→ Problema a resolver
Transforme em lista o parágrafo do texto de apoio que começa com "A Secretaria de Agricultura", preservando seus fatos principais.

→ Texto de apoio
Além de oferecer alimentos orgânicos, as plantações coletivas aproximam a comunidade e funcionam como terapia para os males da vida urbana
Brasília foi projetada para ser uma cidade-parque. Lucio Costa pensou em cinturões de árvores que abraçassem as quadras residenciais e em criar um oásis no meio da secura do Cerrado. Mas, hoje, a capital federal ultrapassou a qualidade de parque e tornou-se algo ainda mais interessante: uma cidade-horta.
A Secretaria de Agricultura, Abastecimento e Desenvolvimento Rural (Seagri) não possui um número exato, mas estima a existência de aproximadamente 120 hortas comunitárias. Muitas estão dentro de escolas, entretanto, várias tomam os espacinhos abandonados nas quadras do Plano Piloto e das regiões administrativas. Os ambientes são criados e mantidos por moradores, que arcam com os custos e se propõem a cuidar do local em troca de alimentos orgânicos recolhidos direto do pé. Não é só manjericão, cebolinha e salsinha. São plantadas também couve, alface, ervas para chá, plantas medicinais e até árvores frutíferas.
A Lei Distrital nº 4.772/2012, assinada pelo então governador Agnelo Queiroz (PT), garante que a agricultura urbana e periurbana tenha apoio no Distrito Federal. O texto da norma explica quais são os objetivos das políticas de apoio (estimular convívio social e atividades culturais relacionadas com a produção, hábitos saudáveis de alimentação e promover utilização e limpeza de espaços públicos ociosos estão entre os fatores enumerados) e define os beneficiários prioritários, entre outras ferramentas.
Porém, ainda uma política pública mais específica para regulamentar a plantação em áreas vazias e dar apoio às hortas — o fornecimento de água e a garantia de não revogação do espaço, por exemplo, são questões importantes e não discutidas.
Apesar de quase todo mundo gostar de horta, elas não são um assunto livre de polêmica – em abril de 2018, a destruição da horta medicinal do Bloco H da 216 Norte virou notícia no Metrópoles. Depois de muita discussão com os moradores, o síndico do prédio ganhou a queda de braço e mandou pôr abaixo a plantação para implementar um novo projeto paisagístico no espaço. Até uma nota de repúdio assinada por 13 instituições (entre elas o Movimento Nossa Brasília, Conselho Comunitário da Asa Norte, Prefeitura da SQN 416, jornalistas e advogados) foi publicada.

→ Dados apresentados
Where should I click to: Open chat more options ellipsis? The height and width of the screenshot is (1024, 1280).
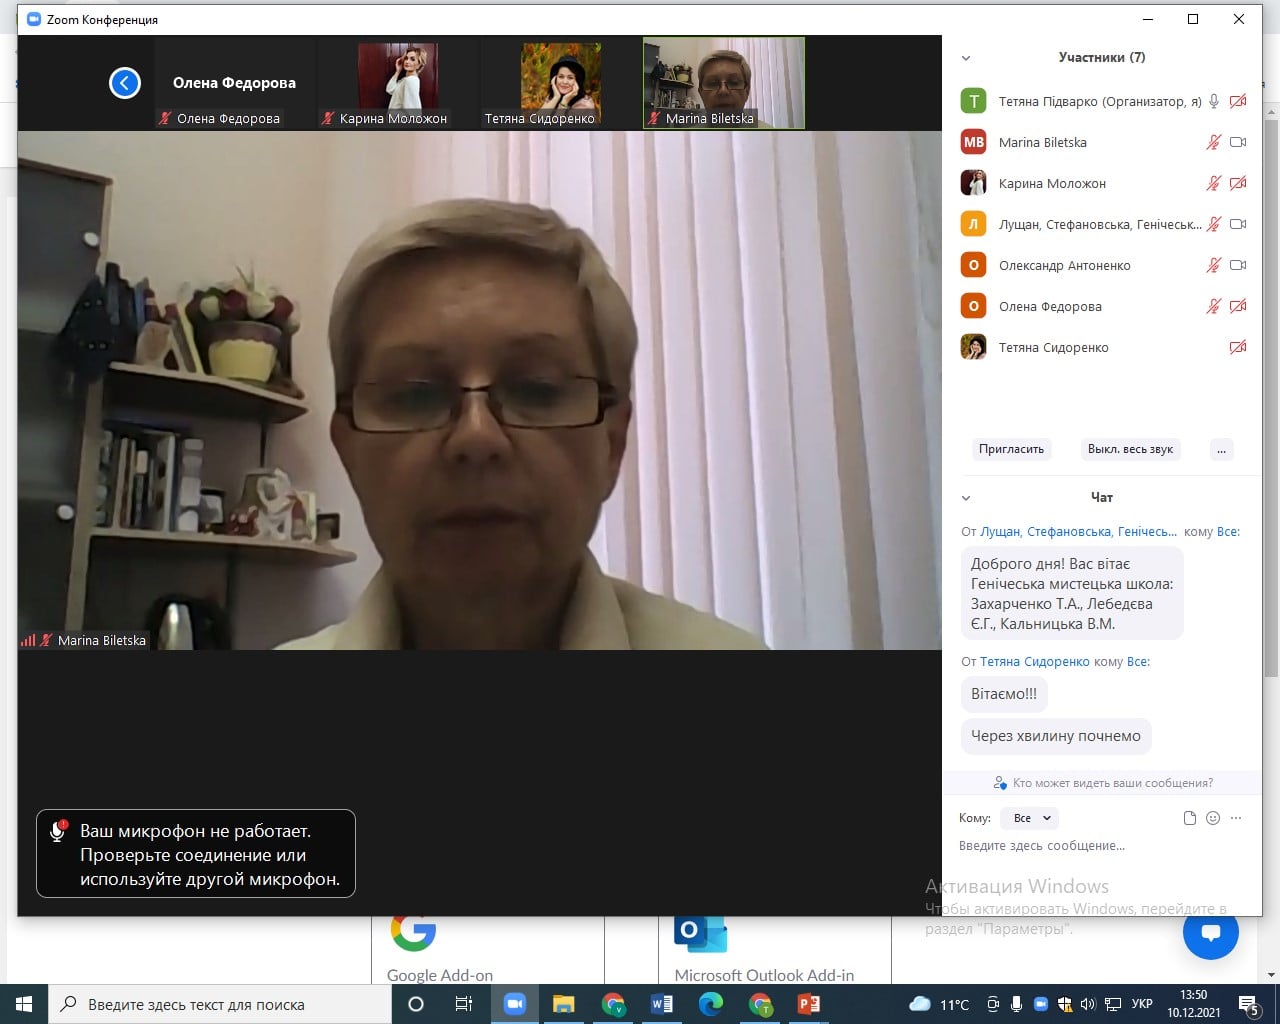coord(1237,818)
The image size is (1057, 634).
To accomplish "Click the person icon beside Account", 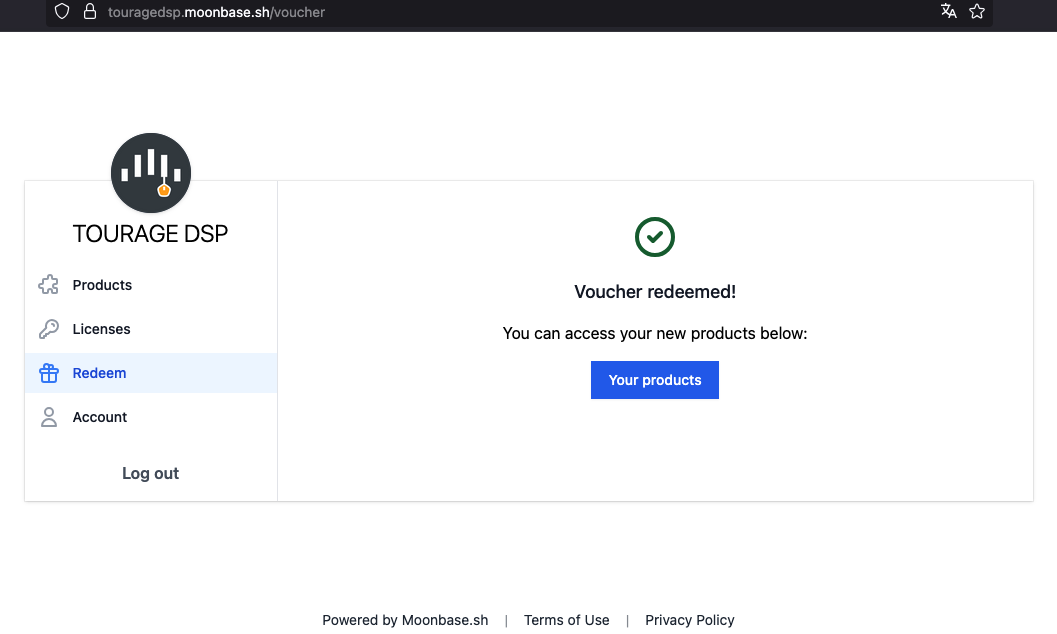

→ Sua solução
- A Seagri não tem um número exato, mas estima cerca de 120 hortas comunitárias.
- Muitas ficam em escolas. Várias ocupam espaços abandonados nas quadras do Plano Piloto e das regiões administrativas.
- Os moradores criam e mantêm as hortas. Eles pagam os custos e cuidam do local em troca de alimentos orgânicos colhidos direto do pé.
- Além de manjericão, cebolinha e salsinha, plantam couve, alface, ervas para chá, plantas medicinais e até árvores frutíferas.